Being some famous actor or gazillionaire doesn't seem all that attractive when you're lying in some clinic wasting away from some incurable disease, knowing you are going to die before you ever turn 58. Of my grandparents, two never made it to 70, one barely made it to 80, but wasting away from Alzheimer's, and one made it to 102 with all his marbles intact. Both of my parents and ALL of their siblings had cancer. That doesn't exactly give me great odds. I won't be living the life of a Buddhist monk eating only lentils, but I don't intend to purposely put myself in harm's way, either.

 

Tiger8

(432 posts)
32. Thanks for that
Sat Oct 10, 2020, 12:02 PM
Oct 2020

Three of my grandparents woke upon their last day, probably not knowing that would be their last one.

I knew a guy who grew wealthy doing what he loved, plus a great family and circle of friends. Took good care of his health too. Went to bed on the eve of his 60th birthday and died in his sleep.

Carpe Diem

DFW

(54,445 posts)
34. That is basically it.
Sat Oct 10, 2020, 12:19 PM
Oct 2020

To me, carpe diem doesn't mean that you have to go climbing Mt. Everest or swimming the English Channel every day, but just going to bed feeling the day just ended was NOT a waste.

When I was a little kid back in Virginia in the local public school, we were told to say every night, "Now I lay me down to sleep. I pray the lord my soul to keep. If I die before I wake, I pray the lord my soul to take." In those days, we didn't even know what it meant, we just knew that it rhymed. We used to alter it for the girls' bathroom in school: "Now I lay me down to peek, I pray the lord don't make me speak." Or whatever it was.

In my irreligious later years, I just want to look forward to the day coming up, and not regret the day just ended. My grandfather died in his sleep at age 102, and during my last visit to him a couple of months before, he said he was getting tired of the indignity of needing help to do things he had been able to do on his own for the last 100 years. Now THAT I can understand. He was one cool dude. When he was age 99, he sent out a Christmas card to everyone with a photo of him, looking very much his age, with the caption, "Compliments of the Seasoned."

When I'm eternally known for THAT kind of stuff, then I will go quietly. I'm not there yet.

erronis

(15,358 posts)
18. I always appreciate your tales from over there. Life and and people are different but good.
Sat Oct 10, 2020, 10:25 AM
Oct 2020

Too bad many Americans won't open their eyes and experience other cultures. And it's usually the ones without culture that hate others.

A grüß Gott to you and your friends.

DFW

(54,445 posts)
23. Danke!
Sat Oct 10, 2020, 11:11 AM
Oct 2020

Actually, Grüß Gott is a Bavarian expression. Here in the northwest, we usually say "'Tag" or even use the Platt expression from the far northwest: "moin'"

In my humble (and maybe unorthodox) opinion, you don't really become a true patriot or your own country, or truly appreciative of another country until you can credibly criticize its defects as well as sing it praises.

* [EXERCISE DETAILS]
Continue the forum discussion above about mortality and making each day count, starting right after its last sentence.

* [EXCERPTED DATA]

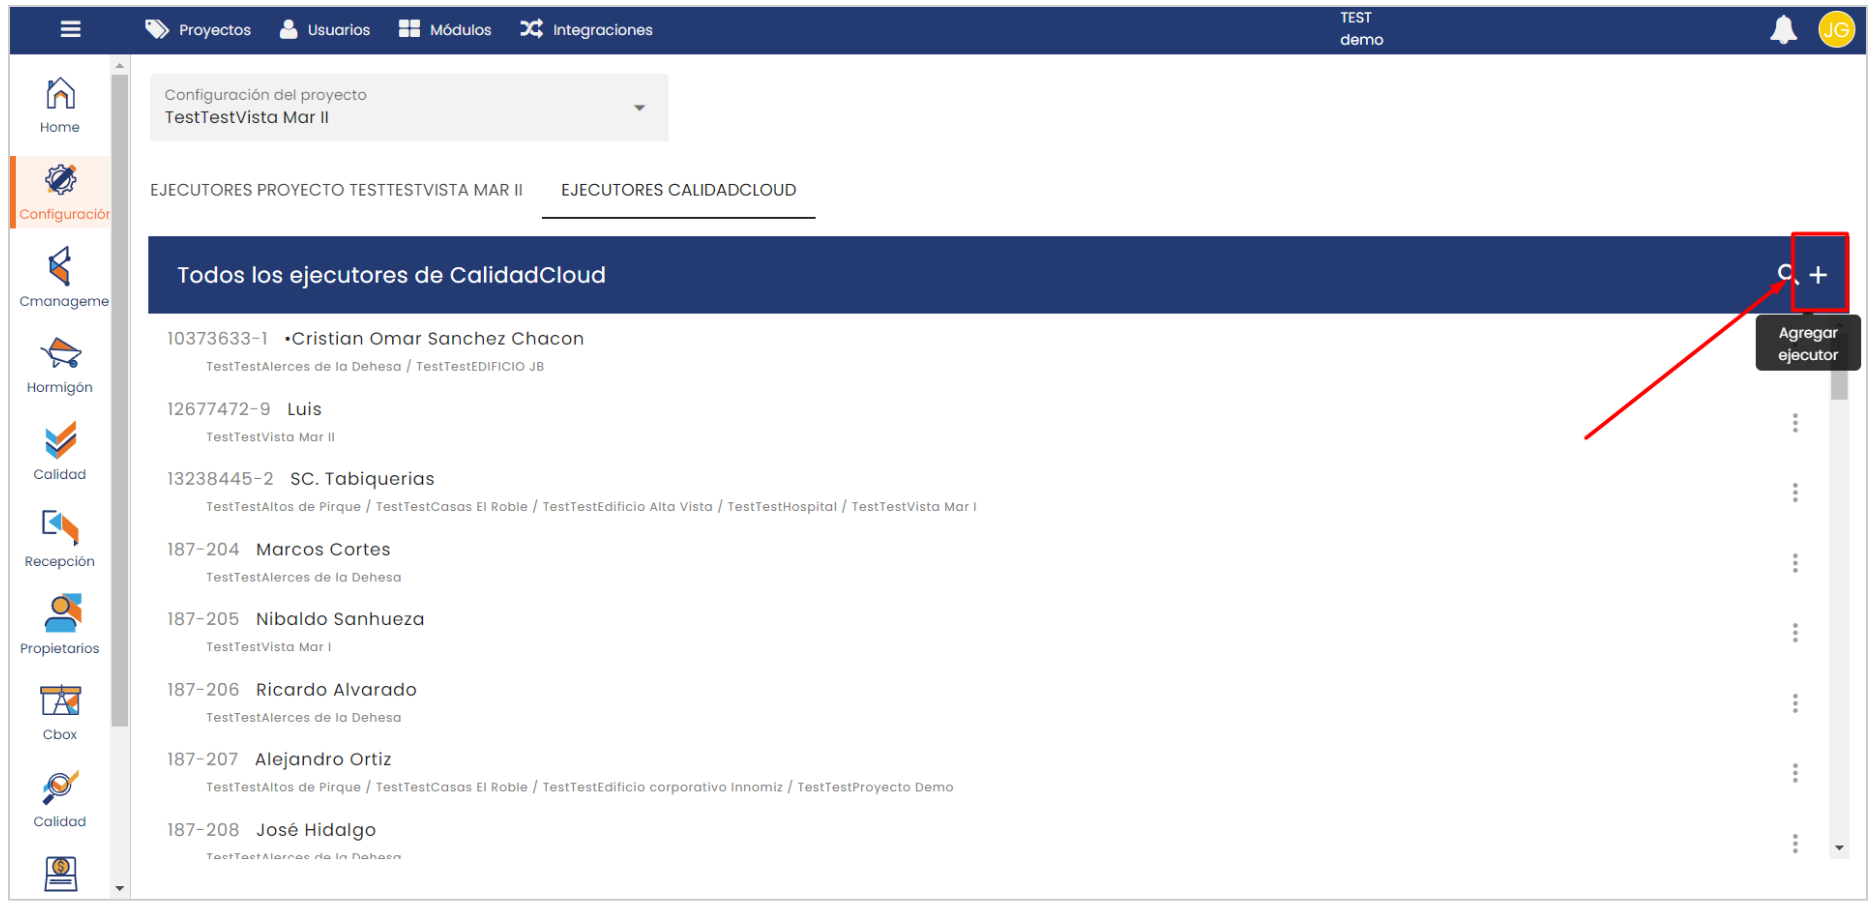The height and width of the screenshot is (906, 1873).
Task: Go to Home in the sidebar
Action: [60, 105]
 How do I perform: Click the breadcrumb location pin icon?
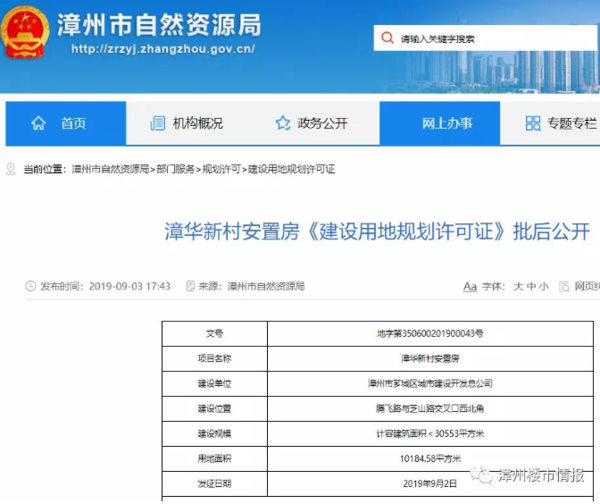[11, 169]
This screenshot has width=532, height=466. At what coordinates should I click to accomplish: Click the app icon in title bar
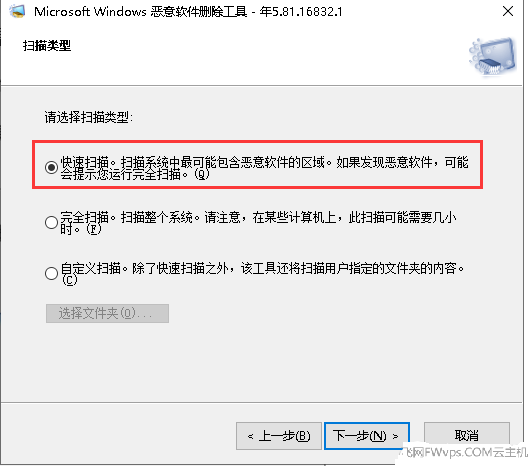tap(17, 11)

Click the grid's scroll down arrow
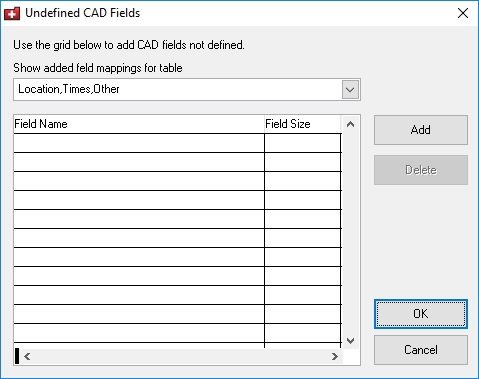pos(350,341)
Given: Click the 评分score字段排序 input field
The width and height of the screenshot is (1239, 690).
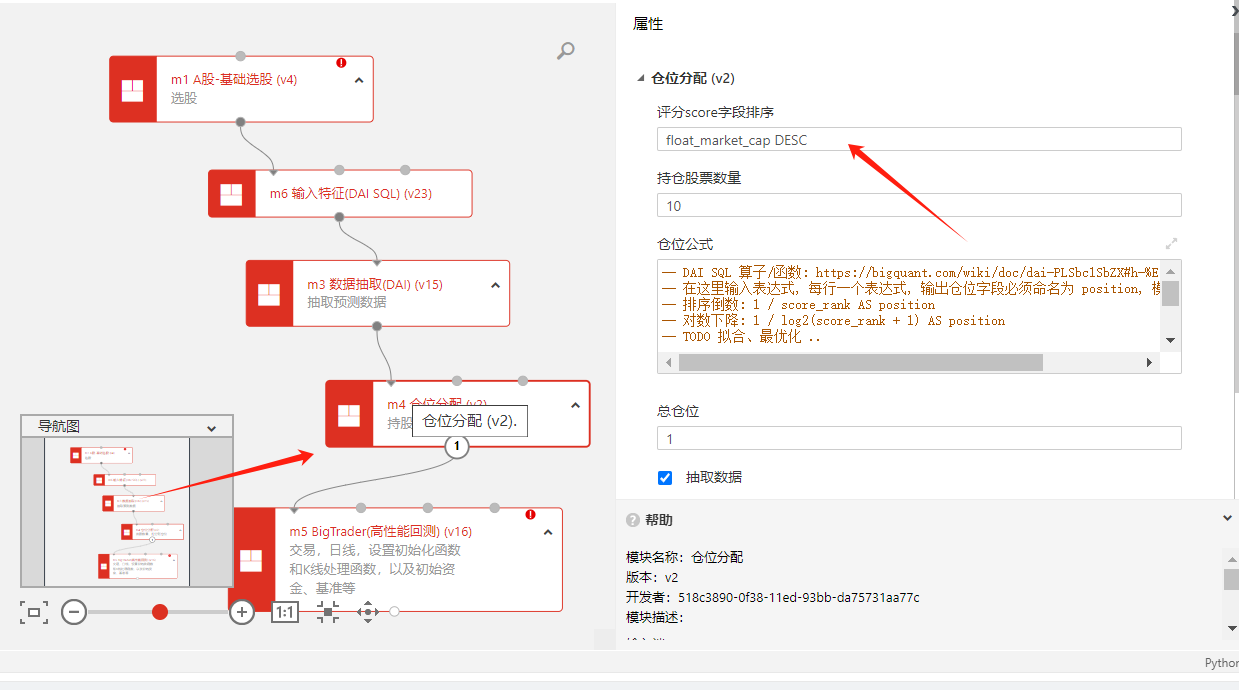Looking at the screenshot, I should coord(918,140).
...
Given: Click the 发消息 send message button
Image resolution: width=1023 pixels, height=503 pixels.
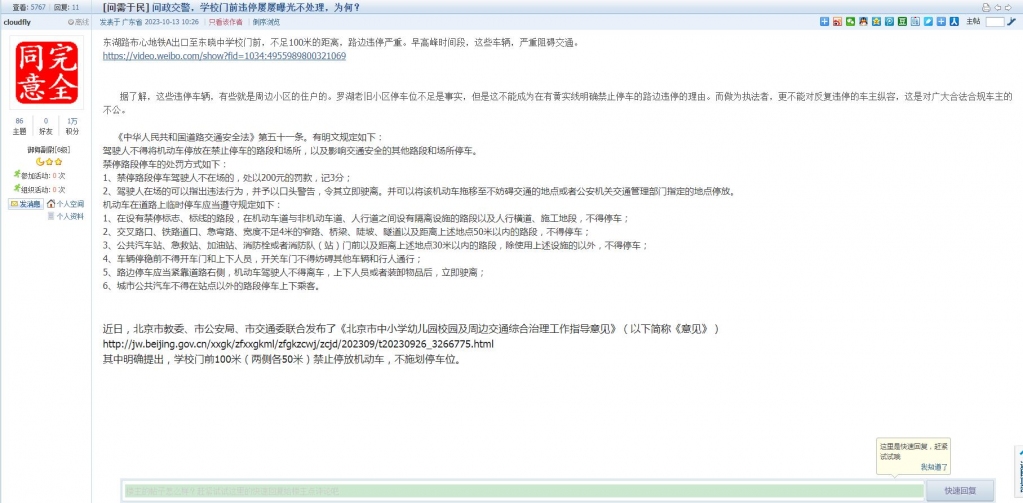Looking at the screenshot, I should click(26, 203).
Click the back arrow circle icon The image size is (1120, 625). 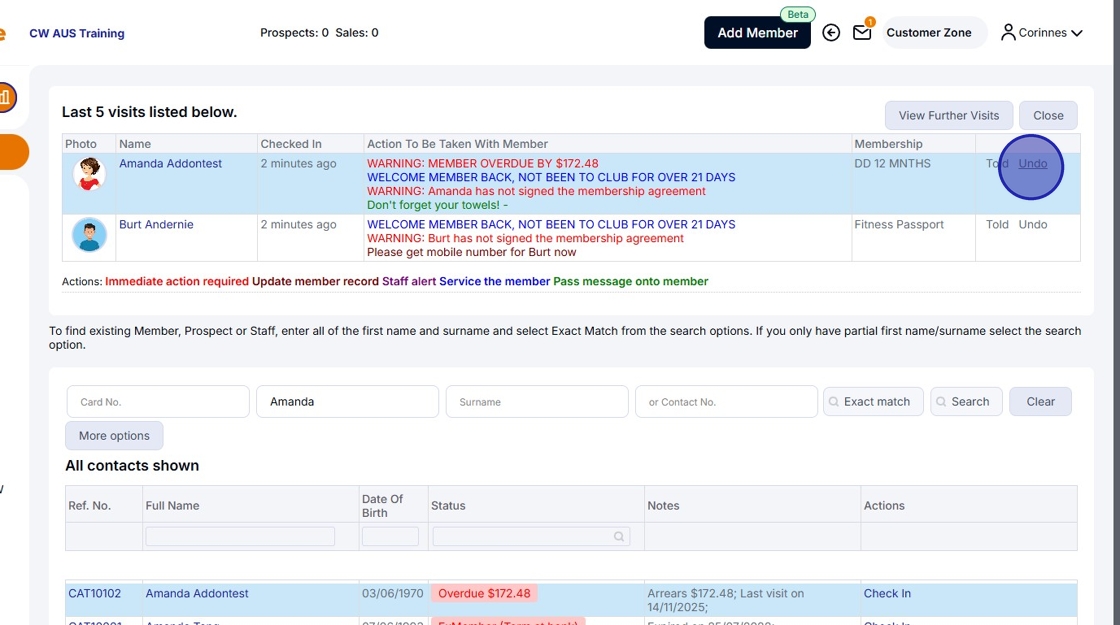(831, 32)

* [RESULT OF THE TASK]
Republican idiots wave the flag and think they live in paradise on earth. Democrats are the true patriots, because they are the ones that see not only the good, but the bad as well, and want to make it better. If you say your country has nothing to improve, and nothing is better in any other country, you haven't been anywhere, and speak no foreign languages. Hell, you probably don't speak any American languages at all. When Republicans say they speak "American" because they speak English, remind them where England is. Thirty miles from France, and 3000 miles from America. That's called Europe.

Speaking of France, there are no bigger patriots of their own country than the French, and there are no bigger critics of France than the French. All of my French colleagues tell me, "nous vivons dans un pays de cons." "We lives in a country of idiots." Ask them where they would like to live, if given the choice, and they will tell you, "right here in France, of course, why would I want to live anywhere else?" These are usually people who have traveled all over Europe, and know perfectly well what aspects of life are better elsewhere. But they think their country can be improved to be a better best, the truest patriots among them never think they live in paradise. The only ones they hate are the ones that hinder progress or are corrupt in their own countries, never the ones from elsewhere who do things differently.

And think about it--the French are right. How boring do you want your life to be? Do you wake up in the morning , and say, hey, I live in a perfect world, there's nothing to do today but drink beer and go shoot guns in the woods with the guys? I guess there are plenty of people to whom a vision of paradise is exactly that. Otherwise, there wouldn't be Republicans.

wnylib

(21,626 posts)
20. Good to see that your friend
Sat Oct 10, 2020, 10:33 AM
Oct 2020

Is recovering from his stroke. When I was about 8 years old, my German-born great aunt, who lived with us, had a massive stroke. She, too, could only communicate by blinking yes or no.

This was the 1950's when medicine was primitive compared to today. My mother refused to consider a nursing home. Our neighborhood was like extended family, which you don't see much of today. Neighbors took turns helping my mother with bed pans, sheet changing, cooking, etc. They chatted (one-sided, except for the blinks) about local gossip with my aunt. Everyone was excited the first time she wiggled her fingers. My mother got her a pad and pencil and eventually she could scrawl out words.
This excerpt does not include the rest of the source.